Of course, the cushioning of the shoe impacts the equation as well, and could be part of the reason why ultra-cushioned shoes haven’t solved the injury conundrum. Just like a softer surface, the legs will adjust to a softer cushioned shoe by increasing leg stiffness. In fact, one of the few studies to evaluate shoe cushioning and impact forces found evidence to support the soft shoe, stiff landing theory.
What about the treadmill? The dampened surface of a treadmill has long been believed to be beneficial to the joints. But impact represents only one of the stresses to the body with running; also important is the stress to soft tissue structures like tendons and muscles. An example of this is running uphill—though it imposes less impact to the joints, the muscles of the calf, hamstring and hip have to work harder, increasing the stress to the hamstring and Achilles tendons.
In fact, in a recent study comparing loads to the kneecap and Achilles tendon during treadmill and overground running, researchers found a 14 percent greater overall stress to the Achilles tendon as compared to overground running (load to the kneecap was roughly equal during both). While the results of the study shouldn’t spur wholesale abandonment of treadmills, it should serve as a note of caution for those that use them regularly, especially those with a history of Achilles injury.
To minimize the risk of injury, Heiderscheit believes that runners should vary running surface, much like they vary their training plans. “Just like a runner would try runs of different intensities—tempo and interval training for instance—my advice is to incorporate a little bit of all the different surfaces into training,” Heiderscheit says.
Just as the finer points of running style and foot landing have been scrutinized by experts, so too has the question of optimal running speed. With the link of speed work to overuse injury, many would assume that running faster equals a greater risk of injury.

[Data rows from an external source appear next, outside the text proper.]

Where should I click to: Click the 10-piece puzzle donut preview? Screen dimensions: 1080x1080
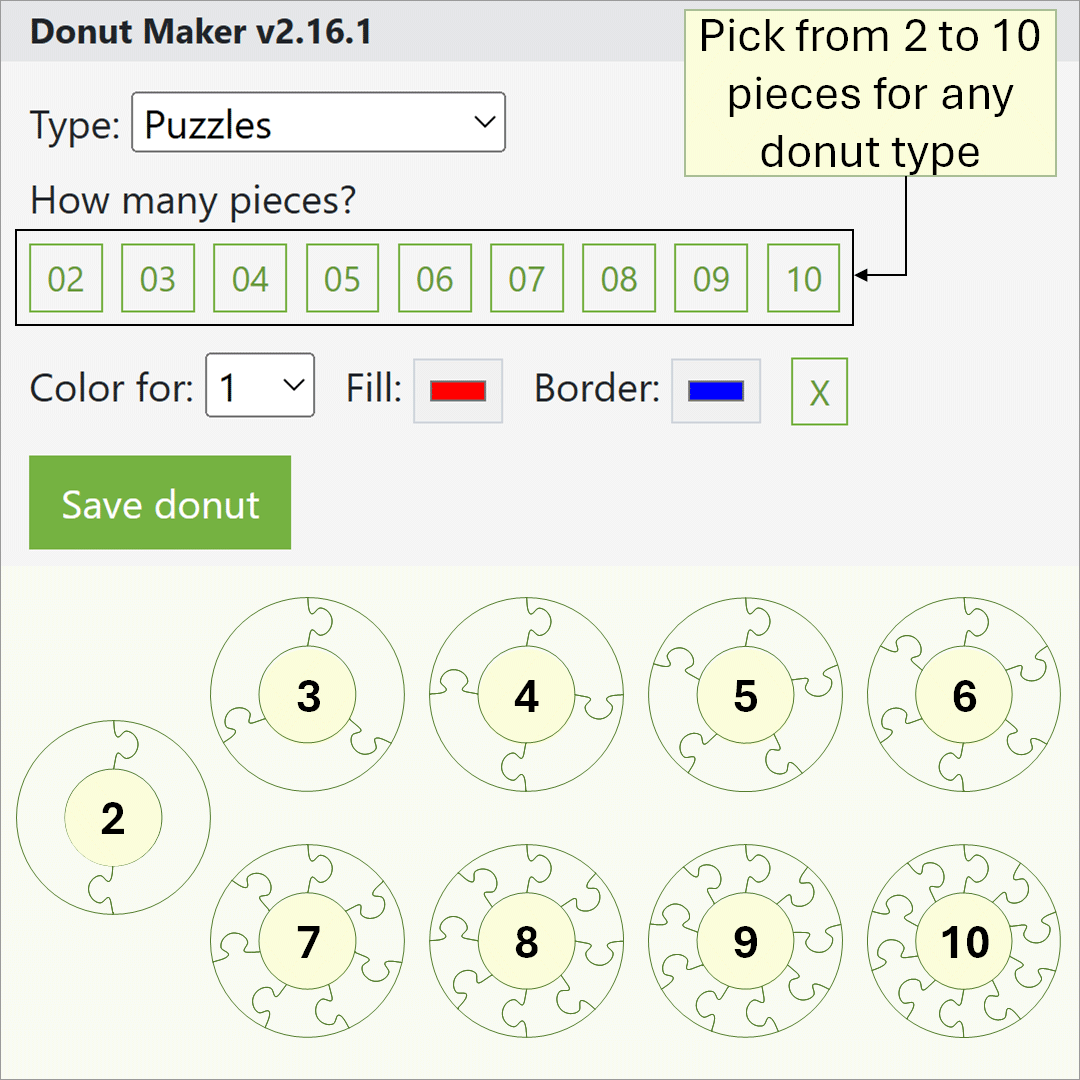point(963,940)
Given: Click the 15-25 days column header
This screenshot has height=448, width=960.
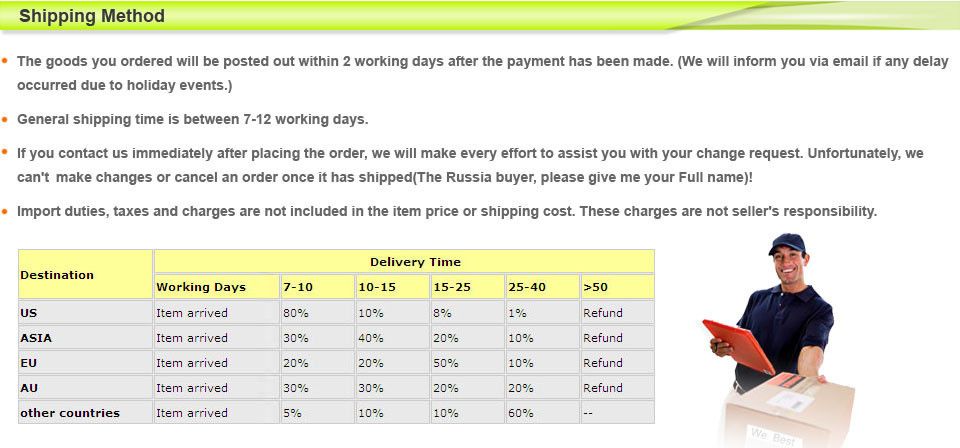Looking at the screenshot, I should (468, 287).
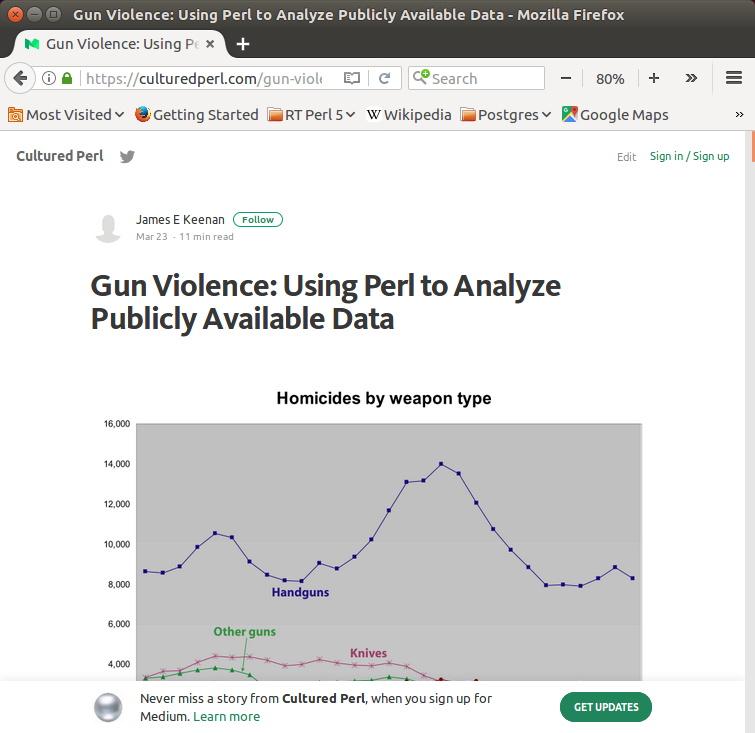
Task: Click the back navigation arrow button
Action: [x=20, y=78]
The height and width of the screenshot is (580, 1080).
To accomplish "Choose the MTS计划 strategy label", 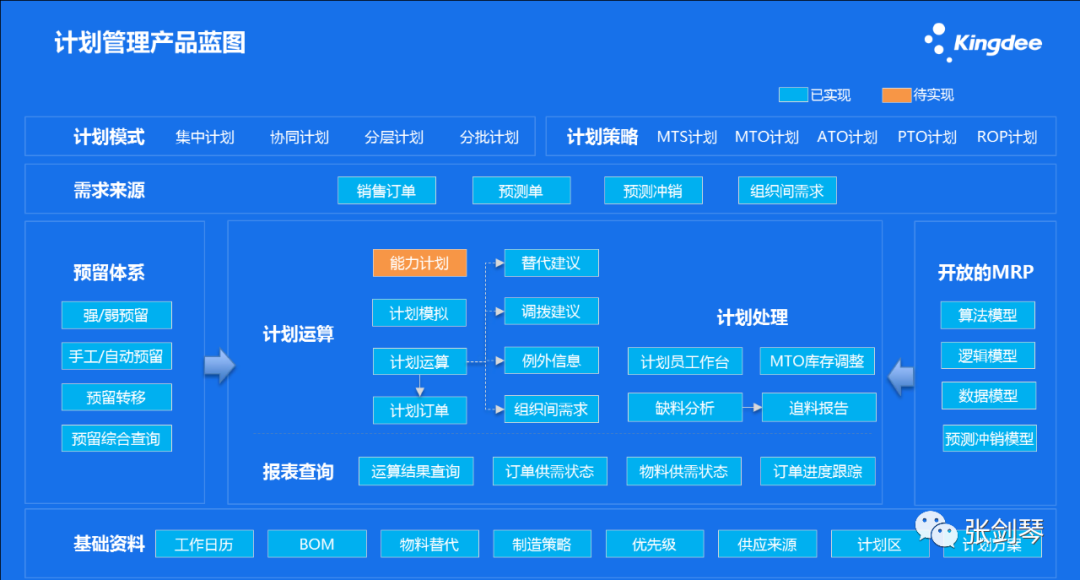I will point(687,137).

But, again, every runner is different, and slower may not always be better. “The majority of forces generally scale up with increasing speed, but running faster isn’t necessarily uniformly more demanding to the entire body,” says Heiderscheit. The structures that face the greatest increase in demand are the muscles and tendons tasked to supplying that extra speed—hamstrings, calf and glutes—with other structures realizing a less pronounced demand.
Several recent studies illustrate that point. A 2015 article in the Journal of Orthopedic and Sports Physical Therapy sheds a little light on the role running speed plays in the amount of impact the knee experiences when running. Researchers from the Department of Public Health at Denmark’s Aarhus University asked a group of runners to run 1 kilometer at three different speeds: 5 mph, 7.3 mph and 9.8 mph.

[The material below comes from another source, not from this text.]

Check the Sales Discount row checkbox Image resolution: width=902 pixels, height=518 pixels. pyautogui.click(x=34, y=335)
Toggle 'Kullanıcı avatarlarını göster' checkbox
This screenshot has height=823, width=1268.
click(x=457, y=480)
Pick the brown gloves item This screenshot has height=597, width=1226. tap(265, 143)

Although the impact stress to the knee with every stride increased with faster running, the total stress to the knee was 30 percent less at the faster speed because of the lower number of strides needed to cover the same distance. On the basis of these findings, running longer distances at slower speeds, especially when fatigued, may contribute to overuse injuries of the knee.
Before you push the accelerator, consider again that injury risk can’t simply be boiled down to impact. Other research—conducted by the same Danish group and presented in Clinical Biomechanics—determined that the extra energy supplied by the muscles of the calf and foot with an increase in speed predisposes the Achilles and plantar fascia to injury.
The bottom line is: There isn’t one surface or speed that is right for everyone. For runners looking to avoid injury, cross-training shouldn’t just involve the elliptical or bike, but also running on different surfaces and at varied speeds.